AIM OF THE EXERCISE: The answer must be every entry, given again word for word.

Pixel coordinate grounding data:
============================================================
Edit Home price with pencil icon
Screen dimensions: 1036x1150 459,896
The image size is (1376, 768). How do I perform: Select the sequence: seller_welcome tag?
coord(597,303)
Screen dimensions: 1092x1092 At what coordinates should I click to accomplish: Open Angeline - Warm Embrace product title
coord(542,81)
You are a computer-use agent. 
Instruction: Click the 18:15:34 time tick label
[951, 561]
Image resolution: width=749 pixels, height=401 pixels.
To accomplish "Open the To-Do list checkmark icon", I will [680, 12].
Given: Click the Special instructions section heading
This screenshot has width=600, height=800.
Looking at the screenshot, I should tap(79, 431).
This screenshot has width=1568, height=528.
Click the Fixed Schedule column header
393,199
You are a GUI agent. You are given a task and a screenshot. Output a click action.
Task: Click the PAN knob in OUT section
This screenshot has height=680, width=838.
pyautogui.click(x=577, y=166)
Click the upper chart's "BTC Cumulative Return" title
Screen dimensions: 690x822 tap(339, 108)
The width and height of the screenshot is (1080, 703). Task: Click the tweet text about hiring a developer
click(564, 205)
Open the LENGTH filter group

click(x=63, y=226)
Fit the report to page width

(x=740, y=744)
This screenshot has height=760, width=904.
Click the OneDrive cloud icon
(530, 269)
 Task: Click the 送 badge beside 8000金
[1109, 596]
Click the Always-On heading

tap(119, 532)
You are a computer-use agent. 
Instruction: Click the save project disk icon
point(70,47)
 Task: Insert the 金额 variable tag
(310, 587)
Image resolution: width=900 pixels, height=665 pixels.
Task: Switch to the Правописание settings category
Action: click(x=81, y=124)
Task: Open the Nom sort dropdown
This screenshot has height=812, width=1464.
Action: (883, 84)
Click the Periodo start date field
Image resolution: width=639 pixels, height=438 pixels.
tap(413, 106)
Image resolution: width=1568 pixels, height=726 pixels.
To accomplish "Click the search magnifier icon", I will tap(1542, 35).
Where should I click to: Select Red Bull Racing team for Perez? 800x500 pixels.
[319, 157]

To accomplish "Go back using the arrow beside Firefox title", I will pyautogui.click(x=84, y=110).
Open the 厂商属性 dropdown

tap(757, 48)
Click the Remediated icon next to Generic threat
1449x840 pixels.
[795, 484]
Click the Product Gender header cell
============================================================
WRITTEN RESPONSE:
Edit Home price with pencil icon
Screen dimensions: 1036x1150 459,896
The image size is (1376, 768). How do I perform: Select the sequence: seller_welcome tag?
coord(597,303)
Screen dimensions: 1092x1092 At what coordinates should I click to accomplish: Open Angeline - Warm Embrace product title
coord(542,81)
You are a computer-use agent. 
Instruction: Click the 18:15:34 time tick label
[951, 561]
Image resolution: width=749 pixels, height=401 pixels.
To accomplish "Open the To-Do list checkmark icon", I will [680, 12].
Given: Click the Special instructions section heading
This screenshot has width=600, height=800.
Looking at the screenshot, I should tap(79, 431).
This screenshot has width=1568, height=528.
Click the Fixed Schedule column header
393,199
You are a GUI agent. You are given a task and a screenshot. Output a click action.
Task: Click the PAN knob in OUT section
This screenshot has height=680, width=838.
pyautogui.click(x=577, y=166)
Click the upper chart's "BTC Cumulative Return" title
Screen dimensions: 690x822 tap(339, 108)
The width and height of the screenshot is (1080, 703). Task: Click the tweet text about hiring a developer
click(564, 205)
Open the LENGTH filter group

click(x=63, y=226)
Fit the report to page width

(x=740, y=744)
This screenshot has height=760, width=904.
Click the OneDrive cloud icon
(530, 269)
 Task: Click the 送 badge beside 8000金
[1109, 596]
Click the Always-On heading

tap(119, 532)
You are a computer-use agent. 
Instruction: Click the save project disk icon
point(70,47)
 Task: Insert the 金额 variable tag
(310, 587)
Image resolution: width=900 pixels, height=665 pixels.
Task: Switch to the Правописание settings category
Action: click(x=81, y=124)
Task: Open the Nom sort dropdown
This screenshot has height=812, width=1464.
Action: (883, 84)
Click the Periodo start date field
Image resolution: width=639 pixels, height=438 pixels.
tap(413, 106)
Image resolution: width=1568 pixels, height=726 pixels.
To accomplish "Click the search magnifier icon", I will tap(1542, 35).
Where should I click to: Select Red Bull Racing team for Perez? 800x500 pixels.
[319, 157]

To accomplish "Go back using the arrow beside Firefox title", I will pyautogui.click(x=84, y=110).
Open the 厂商属性 dropdown

tap(757, 48)
Click the Remediated icon next to Generic threat
1449x840 pixels.
[795, 484]
Click the Product Gender header cell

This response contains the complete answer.